Thus, they will be prosecuted under the relevant anti-terrorist and national security laws if caught alive. 

Lastly, he named mentally stressful battlefield situations that even cause even the most combat-experienced soldiers to “panic” and their minds to “break.” Some of these, who the Taiwanese fighter saw breaking down, were many “professional soldiers from Europe and the United States.”

Lack of sleep amid intense physical action; shell shock under continuous artillery barrages; deadlocked situations requiring to hold trenches for extended periods causing distressing monotony; and lastly, the emotional stress of seeing the death of teammates. 

His own unit had a casualty rate of 50 percent and a death rate of 20 percent, with his own platoon “almost wiped out twice.” “This often extinguishes the enthusiasm of many people who want to experience the passion for war… it’s not beautiful at all, and war has nothing to do with romance,” he said. 

Video of Taiwanese Bulletproof Plates Being Tested

The video meanwhile showed a soldier firing what appears to be a 7.62 mm round from a Kalashnikov-type assault rifle round at a distance of 10 meters at a shooting range. 

The bulletproof plates that supposedly reached Ukraine from Taiwan in April 2022.

The soldier lets off a single round from the silenced weapon, following which the one holding the camera walks over to the plates. The bullet has made a dent in the front but has not passed through. 

It is unclear when the plates were sent to Ukraine, but some social media posts with the video and images claimed they were received on April 2022. This fact could not be independently verified. 

Previous Taiwanese Supplies

On May 12 last year, the Twitter handle ‘Ukraine+Taiwan Forum’ posted a photo showing a Ukrainian soldier in a Taiwan-made tactical vest standing before several boxes of supplies sent from Taiwan.
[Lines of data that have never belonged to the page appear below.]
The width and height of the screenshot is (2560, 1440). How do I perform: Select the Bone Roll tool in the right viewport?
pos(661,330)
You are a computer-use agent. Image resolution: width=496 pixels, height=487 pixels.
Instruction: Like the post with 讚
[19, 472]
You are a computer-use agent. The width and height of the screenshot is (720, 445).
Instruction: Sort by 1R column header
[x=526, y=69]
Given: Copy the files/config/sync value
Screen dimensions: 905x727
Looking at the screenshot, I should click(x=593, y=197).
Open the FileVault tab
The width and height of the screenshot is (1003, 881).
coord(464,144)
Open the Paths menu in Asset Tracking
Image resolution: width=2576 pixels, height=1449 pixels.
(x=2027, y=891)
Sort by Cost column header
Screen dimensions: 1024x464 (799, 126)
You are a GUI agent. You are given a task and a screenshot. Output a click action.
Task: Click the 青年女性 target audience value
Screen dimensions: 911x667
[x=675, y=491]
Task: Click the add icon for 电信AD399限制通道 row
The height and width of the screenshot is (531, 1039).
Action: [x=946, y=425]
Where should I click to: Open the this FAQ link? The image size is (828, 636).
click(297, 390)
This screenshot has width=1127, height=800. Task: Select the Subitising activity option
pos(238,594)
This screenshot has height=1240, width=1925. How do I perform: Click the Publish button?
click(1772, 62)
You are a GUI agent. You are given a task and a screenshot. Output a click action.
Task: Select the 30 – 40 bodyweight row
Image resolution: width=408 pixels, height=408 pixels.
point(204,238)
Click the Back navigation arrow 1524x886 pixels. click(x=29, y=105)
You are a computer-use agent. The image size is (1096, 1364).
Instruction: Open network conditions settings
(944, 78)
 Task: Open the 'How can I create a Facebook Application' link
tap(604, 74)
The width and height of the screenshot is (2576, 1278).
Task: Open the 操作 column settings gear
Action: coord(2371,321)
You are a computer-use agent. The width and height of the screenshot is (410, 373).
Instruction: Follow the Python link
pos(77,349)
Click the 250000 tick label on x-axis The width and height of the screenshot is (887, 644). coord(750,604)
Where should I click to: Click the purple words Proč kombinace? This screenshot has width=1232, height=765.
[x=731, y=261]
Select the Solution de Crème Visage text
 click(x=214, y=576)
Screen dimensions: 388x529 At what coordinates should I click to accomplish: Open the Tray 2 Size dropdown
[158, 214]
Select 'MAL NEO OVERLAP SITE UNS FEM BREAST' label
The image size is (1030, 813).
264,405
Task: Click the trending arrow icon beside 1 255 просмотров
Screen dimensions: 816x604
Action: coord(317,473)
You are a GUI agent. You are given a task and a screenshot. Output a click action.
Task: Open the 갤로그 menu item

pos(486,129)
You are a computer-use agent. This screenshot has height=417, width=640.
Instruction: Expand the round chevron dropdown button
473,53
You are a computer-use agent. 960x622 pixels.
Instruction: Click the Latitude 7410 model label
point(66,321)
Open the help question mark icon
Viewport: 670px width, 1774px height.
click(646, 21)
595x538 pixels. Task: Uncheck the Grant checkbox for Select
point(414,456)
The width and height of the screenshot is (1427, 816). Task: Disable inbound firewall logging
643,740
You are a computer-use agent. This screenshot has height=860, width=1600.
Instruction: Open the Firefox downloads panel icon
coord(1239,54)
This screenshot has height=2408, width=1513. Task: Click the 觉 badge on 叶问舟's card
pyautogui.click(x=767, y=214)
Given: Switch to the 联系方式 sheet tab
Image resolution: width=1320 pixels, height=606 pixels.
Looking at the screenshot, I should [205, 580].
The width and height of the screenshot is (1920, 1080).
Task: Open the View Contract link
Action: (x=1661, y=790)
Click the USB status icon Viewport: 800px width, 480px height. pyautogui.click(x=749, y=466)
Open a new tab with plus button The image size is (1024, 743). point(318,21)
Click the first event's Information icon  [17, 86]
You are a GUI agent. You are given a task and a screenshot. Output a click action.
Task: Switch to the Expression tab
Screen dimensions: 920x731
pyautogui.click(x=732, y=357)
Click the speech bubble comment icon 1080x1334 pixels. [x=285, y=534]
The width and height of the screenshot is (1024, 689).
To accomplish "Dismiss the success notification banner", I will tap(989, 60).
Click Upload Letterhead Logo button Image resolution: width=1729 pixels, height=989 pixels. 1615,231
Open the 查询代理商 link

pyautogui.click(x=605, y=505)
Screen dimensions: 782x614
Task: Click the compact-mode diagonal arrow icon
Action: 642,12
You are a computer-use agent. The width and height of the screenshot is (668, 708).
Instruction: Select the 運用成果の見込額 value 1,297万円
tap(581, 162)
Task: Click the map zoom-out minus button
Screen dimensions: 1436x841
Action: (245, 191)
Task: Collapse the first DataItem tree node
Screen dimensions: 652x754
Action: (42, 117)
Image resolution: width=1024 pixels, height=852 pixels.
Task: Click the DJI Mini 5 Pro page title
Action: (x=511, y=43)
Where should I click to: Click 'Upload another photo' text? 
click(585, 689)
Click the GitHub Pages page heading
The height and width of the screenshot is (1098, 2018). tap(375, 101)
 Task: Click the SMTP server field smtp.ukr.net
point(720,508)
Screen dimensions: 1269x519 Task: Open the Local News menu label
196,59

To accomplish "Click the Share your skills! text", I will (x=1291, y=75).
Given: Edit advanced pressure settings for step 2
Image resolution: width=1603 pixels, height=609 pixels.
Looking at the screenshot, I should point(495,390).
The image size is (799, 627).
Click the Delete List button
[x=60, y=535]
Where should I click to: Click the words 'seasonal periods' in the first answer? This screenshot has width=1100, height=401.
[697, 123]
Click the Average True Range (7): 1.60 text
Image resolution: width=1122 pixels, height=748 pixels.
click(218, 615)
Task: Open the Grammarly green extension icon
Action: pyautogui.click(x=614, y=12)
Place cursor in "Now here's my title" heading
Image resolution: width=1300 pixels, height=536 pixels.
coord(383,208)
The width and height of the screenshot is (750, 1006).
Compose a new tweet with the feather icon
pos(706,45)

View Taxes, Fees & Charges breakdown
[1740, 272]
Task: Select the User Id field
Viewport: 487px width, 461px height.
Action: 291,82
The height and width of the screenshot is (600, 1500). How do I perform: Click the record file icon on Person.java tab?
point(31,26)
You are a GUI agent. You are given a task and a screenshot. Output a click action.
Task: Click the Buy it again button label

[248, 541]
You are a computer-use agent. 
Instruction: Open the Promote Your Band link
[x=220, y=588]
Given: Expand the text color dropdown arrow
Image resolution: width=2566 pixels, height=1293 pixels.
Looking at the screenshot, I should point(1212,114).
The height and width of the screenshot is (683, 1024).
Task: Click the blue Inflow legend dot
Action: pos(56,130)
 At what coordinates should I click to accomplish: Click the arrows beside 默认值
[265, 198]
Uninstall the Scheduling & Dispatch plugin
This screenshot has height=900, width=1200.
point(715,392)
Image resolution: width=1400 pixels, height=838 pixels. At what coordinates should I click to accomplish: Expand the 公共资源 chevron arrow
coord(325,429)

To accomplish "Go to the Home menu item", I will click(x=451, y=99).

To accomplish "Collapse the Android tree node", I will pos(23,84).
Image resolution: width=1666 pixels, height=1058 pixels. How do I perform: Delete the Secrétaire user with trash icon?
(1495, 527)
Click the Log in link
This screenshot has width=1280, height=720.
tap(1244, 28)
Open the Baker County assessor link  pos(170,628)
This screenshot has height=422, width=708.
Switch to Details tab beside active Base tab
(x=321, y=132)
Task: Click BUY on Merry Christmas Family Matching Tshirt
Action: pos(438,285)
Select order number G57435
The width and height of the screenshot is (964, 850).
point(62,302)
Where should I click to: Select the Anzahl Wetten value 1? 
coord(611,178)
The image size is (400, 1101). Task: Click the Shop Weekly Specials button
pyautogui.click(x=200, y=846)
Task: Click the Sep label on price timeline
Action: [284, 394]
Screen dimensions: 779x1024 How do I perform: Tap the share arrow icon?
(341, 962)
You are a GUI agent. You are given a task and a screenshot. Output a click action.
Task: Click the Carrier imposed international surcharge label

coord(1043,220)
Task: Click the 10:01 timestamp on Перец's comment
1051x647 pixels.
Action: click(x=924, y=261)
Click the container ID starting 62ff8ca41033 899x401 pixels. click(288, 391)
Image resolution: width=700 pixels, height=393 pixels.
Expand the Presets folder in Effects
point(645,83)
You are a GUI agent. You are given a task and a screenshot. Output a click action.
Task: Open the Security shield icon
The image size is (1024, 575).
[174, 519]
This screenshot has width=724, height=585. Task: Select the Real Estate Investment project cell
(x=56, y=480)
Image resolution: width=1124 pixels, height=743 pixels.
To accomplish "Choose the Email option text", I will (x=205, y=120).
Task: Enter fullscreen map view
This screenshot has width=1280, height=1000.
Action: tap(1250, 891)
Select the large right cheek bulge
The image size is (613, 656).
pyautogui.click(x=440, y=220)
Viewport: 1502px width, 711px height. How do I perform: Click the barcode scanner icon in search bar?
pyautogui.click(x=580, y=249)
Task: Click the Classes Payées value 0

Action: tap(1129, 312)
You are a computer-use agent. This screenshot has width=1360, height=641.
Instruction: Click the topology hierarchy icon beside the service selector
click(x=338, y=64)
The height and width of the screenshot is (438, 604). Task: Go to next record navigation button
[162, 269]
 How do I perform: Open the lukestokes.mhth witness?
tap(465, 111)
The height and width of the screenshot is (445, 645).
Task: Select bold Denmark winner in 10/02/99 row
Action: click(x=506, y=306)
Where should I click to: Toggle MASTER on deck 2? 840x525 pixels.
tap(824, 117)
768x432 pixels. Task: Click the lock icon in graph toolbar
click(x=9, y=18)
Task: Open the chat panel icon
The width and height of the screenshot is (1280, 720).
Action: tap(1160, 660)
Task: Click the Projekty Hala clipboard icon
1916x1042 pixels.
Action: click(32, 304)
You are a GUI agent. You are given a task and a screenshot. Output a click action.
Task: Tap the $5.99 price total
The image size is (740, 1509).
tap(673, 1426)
The Twitter account is “an independent Ukraine-Taiwan relations advocacy platform” run by the Liberal Democratic League of Ukraine, according to Taiwan News. The post read, “Ukrainian front-line soldiers received humanitarian aid from Taiwan!” with the hashtag “TaiwanCanHelp.”

In the photo, aside from cardboard boxes bearing logos well-known in Taiwan, there was also a sign on top of the supplies showing heart-shaped Ukrainian and Taiwan flags with the message “Stand with Ukraine.

Canned food can be seen sitting on the pile while the words “sleeping bags, 16pcs” were written on one of the cardboard boxes. It is possible the latest photo circulating now could be from this batch of supplies.